--- Extrait retenu ---

26 décembre : Mezrak-Mousson, 27 : Moussoro-Am Djenéné, 28 : Am Djenéné-Ati, 29 : Ati-Oum Hadjer, 30 : Oum Hadjer-Abécher.

Le 1er janvier, nous partons d’Abécher au complet vers Adré (150 kilomètres), poste frontière français.

Le 2 janvier, nous passons la frontière, arrivons à El-Djenéné – où nous sommes reçus par le gouverneur anglais : de Candol, descendant d’émigrés protestants français.

Maintenant ça va être la traversée de pays à sinistre réputation : Darfour, Kordofan ; cependant, il n’y fait pas plus chaud qu’au Tchad et il y a aussi peu d’eau.

Le 7 janvier, nous sommes à El-Fasher, le 16, El-Nahoud, le 18, El-Obeïd, capitale du Kordofan, magnifique réception de la ville entière, mais ensuite… on nous ignore.

Là, nous laissons les camions et prenons le train désormais.

Le 23, départ pour Sennar, petite ville à un barrage du Nil Blanc. Nous y restons quelque temps et partons le 3 février pour Souakim, ancien port pour La Mecque, sur la mer Rouge.

Il paraît que nous allons aller voir les macaronis dans leur pays : l’Érythrée.

Nous passons par Khartoum, grande ville, et arrivons à Souakim, ville morte, déserte, délaissée pour Port-Soudan, à 60 kilomètres au nord.

Le 14 février, nous partons pour la base de Marsa-Taklaï, en Érythrée, qui vient d’être prise par les Anglais (depuis quelques heures à peine). Nous embarquons sur un petit bateau hindou, le Ratnagiri, serrés comme des sardines. En route, un sous-marin nous envoie une torpille qui s’en va éclater à la côte, toute proche.

Après ça, zig-zags continuels du rafiot jusqu’à Marsa-Taclaï. Marsa-Taklaï – Quelques maisons démolies, un phare, un terrain d’aviation et un bout de quai de 20 mètres. Nous débarquons en nous mettant à l’eau et allons nous camoufler dans les dunes.

Nous restons deux jours à Marsa-Taklaï pour être fin prêts lorsqu’on devra partir. Le 16, départ, les Italiens sont à 200 kilomètres au sud, arrêtés sur les pitons et les défilés des montagnes de l’Érythrée (le pays en est couvert et elles sont hautes).

Le 17 février, nous arrivons en première ligne et relevons un détachement anglais du Sussex.

Nous sommes sur les bords d’un oued, dans une vallée entourée de montagnes. Ce coin s’appelle Cam Coua.

--- Données fournies ---

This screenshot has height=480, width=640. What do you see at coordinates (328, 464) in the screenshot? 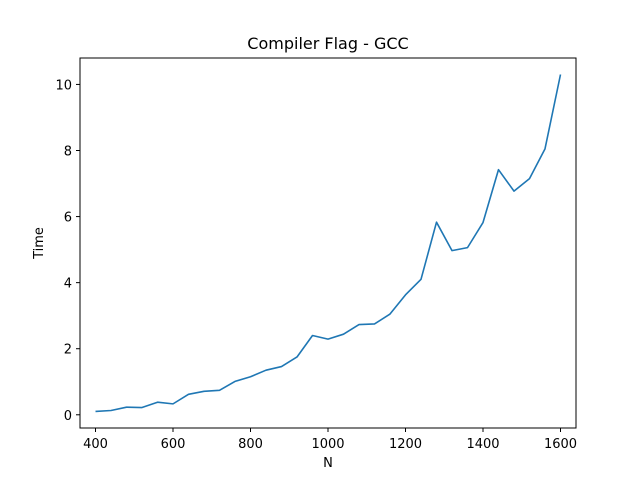
I see `x-axis-label: N` at bounding box center [328, 464].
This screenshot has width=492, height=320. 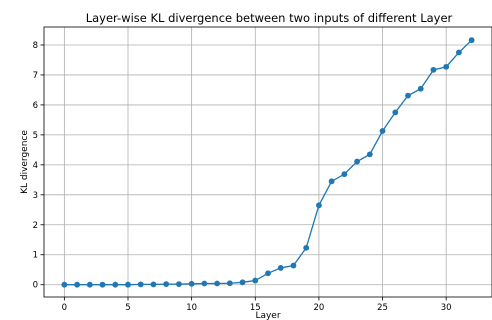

---

■ Consignes de travail:
[1] Répondez aux questions suivantes à l'aide de l'extrait retenu :
(a) Quelle distance sépare Abécher d'Adré ?
(b) Sur quel bateau l'embarquement a-t-il lieu le 14 février ?
(c) Quel détachement est relevé le 17 février ?
[2] D'après l'extrait retenu, pourquoi le groupe reste-t-il deux jours à Marsa-Taklaï ?
[3] Poursuivez le récit de cette traversée vers l'Érythrée à partir de la phrase « Ce coin s'appelle Cam Coua. »

■ Réponses aux consignes:
[1]
(a) 150 kilomètres.
(b) Sur le Ratnagiri, un petit bateau hindou.
(c) Un détachement anglais du Sussex.

[2] Le groupe reste deux jours à Marsa-Taklaï pour être fin prêt au moment où il devra partir.

[3]
Les Italiens sont à 4 kilomètres devant, au sud. Le 20, deux compagnies attaquent l’ennemi de face ; il est retranché sur tous les pitons et surveille les défilés où passe la route (il n’y en a qu’une seule).

Le 20 à midi, une des compagnies, la 11, revient de Cam Coua ; l’autre, la 10, continue à poursuivre les Italiens.

La 9 (ma compagnie) et la 11 se préparent ; et à 13 heures, nous partons à travers la montagne pour effectuer un mouvement tournant. Il fait une chaleur torride et nous avons un bidon d’eau chacun.

Nous attaquons la petite ville de Cub-Cub et il faudra prendre ce patelin si nous ne voulons pas crever de soif.

Le 20, à la nuit, après de l’alpinisme comme jamais je n’en ai fait, nous arrivons à un oued asséché dont le lit sort de piste. Nous devons être à 6 kilomètres de Cub-Cub.

Le capitaine me charge de surveiller la piste ; je poste ma section sous les arbres, et deux guetteurs de chaque côté de l’oued, cachés sous les arbres, avec mission de m’avertir par un claquement de langue si quelqu’un approche.

Il fait nuit depuis longtemps, lorsque, à peine, j’entends un léger “clac”, et au même moment le gravier qui crisse sous des pas. Je scrute la nuit et distingue à peine un fantôme qui approche.

Je le laisse s’avancer et, lorsqu’il arrive à 5 mètres de moi, au cri de « en avant », tous mes tirailleurs, tapis comme des panthères, bondissent sans bruit. En deux secondes, j’ai mon premier prisonnier, un courrier à chameau.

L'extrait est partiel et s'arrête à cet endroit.